Start of SOURCE PASSAGE

I wanted to use this approach on one of my sites, but I couldn't find a good example. Especially in the Rails/Sinatra world there were plenty of building blocks available for doing the individual tasks, like authenticating through Twitter or Facebook, calling their APIs, and storing data, but nothing that showed how to use them together. So, because I needed to build it anyway and it would be a good Ruby learning exercise, I set out to create a minimal-but-complete template that handled user creation, authentication, custom data storage and external sharing. In the spirit of the classic 'Hello World' code examples, here's Hello Social World.

You can try a live demo at http://hellosocialworld.heroku.com/. It's built to do the bare minimum you need for a modern social site, letting users log in, edit some data they own on your site, and then share the results with their friends on Twitter or Facebook. The data in this case is just the user's favorite color, but imagine replacing that with whatever content they actually create on your site; blog posts, photo galleries, comments, etc. It's deliberately left with zero styling, so you can add your own view code.

I was really impressed by the elegance of Ruby and the Sinatra framework. Aside from the API keys, all the code's in a single 440 line file, and 120 of those lines are comments. This is possible because the gems handle most of the heavy lifting for me. It feels very productive to focus on my application logic instead of writing boilerplate code. There were moments of frustration when things went wrong, the black box nature of gems makes them tough to debug, but there seems to be a big enough community using them that they mostly just work.

I'll be using this template heavily myself over the next few weeks, which will hopefully give me ideas on improvements, but let me know if you have bug reports or suggestions. I'm looking forward to hearing people's thoughts on this approach to a turn-key social site too.

Ruby on Rails first impressions

February 12, 2011 By Pete Warden in Uncategorized Leave a comment

Photo by Afternoon Sunlight

Ruby on Rails has often attracted me, but I've never had a strong enough reason to dive in. This afternoon, as I unhappily contemplated writing yet another web app with Twitter authentication in PHP, I finally caved. I did think about trying Django instead, since I'm using Python heavily in the back end, but the examples I found felt a bit too bondage-and-discipline for a UI that I want to rapidly iterate on. So, five years after the rest of the world, here's what I discovered in my explorations.

End of SOURCE PASSAGE
Start of RECORD EXTRACTS

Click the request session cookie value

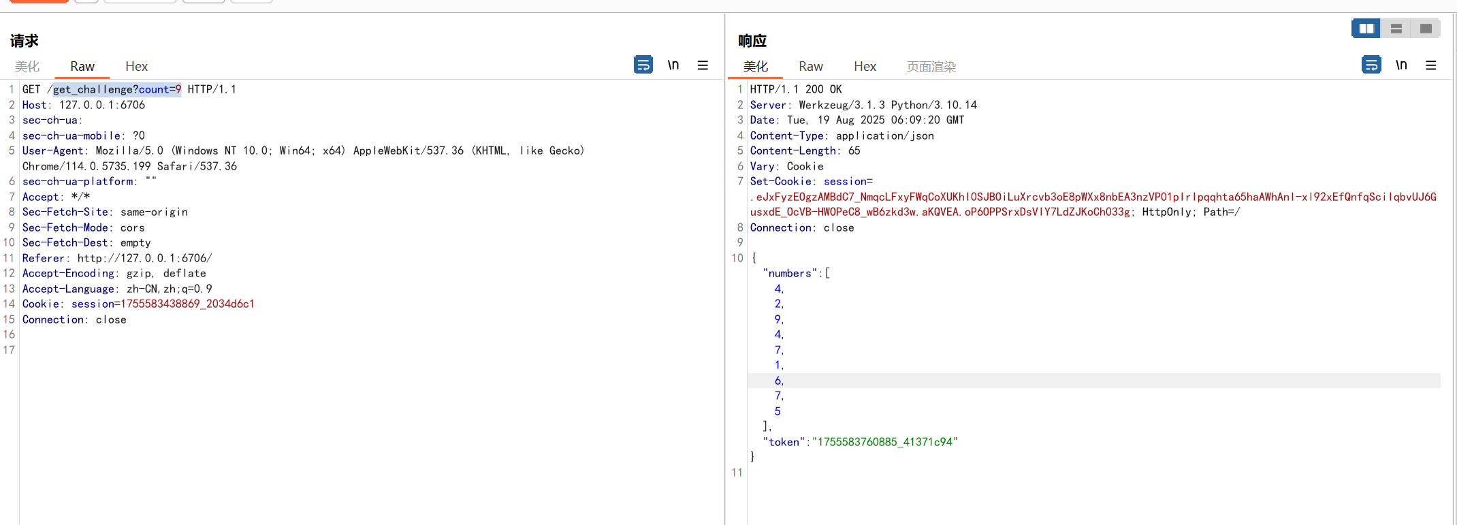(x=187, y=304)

End of RECORD EXTRACTS
Start of RECORD EXTRACTS

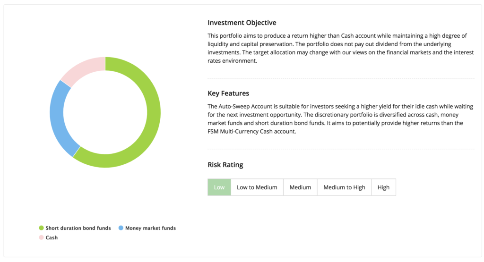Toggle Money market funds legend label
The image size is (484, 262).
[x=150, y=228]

End of RECORD EXTRACTS

*WORK TO DO*.
**a.** List every task that the template described in the blog text on Ruby web apps was built to handle.
**b.** Pick up the blog text on Ruby web apps after its last sentence and carry it forward.

*ANSWERS PROVIDED*.
**a.**
- User creation
- Authentication
- Custom data storage
- External sharing

**b.**
Fantastic Documentation. I read through the first few chapters of the Rails Tutorial book to get a feel for how things worked. It's task-oriented, hands-on, focused on things I care about and generally nicely written. All of the code and examples Just Worked, and from the footnotes this is obviously an actively maintained and tested guide.

Arrgghh Version Changes. With my confidence boosted by working with the tutorial, I set out to integrate this open-source Twitter OAuth module. None of the directions worked, some of them didn't even make sense based on what I'd learned. What is 'script/generate'? Is that like 'rails generate'? After digging I realized it was created for Rails 2 and I was on 3. How big a change could that be? I eventually got things working, but I had to hack so many things manually, from the option loading to the database migration, it was obviously a massive shift in the way things were done. In a way it's really refreshing to find a community so willing to radically clean up things between versions, but it does orphan valuable external projects like this.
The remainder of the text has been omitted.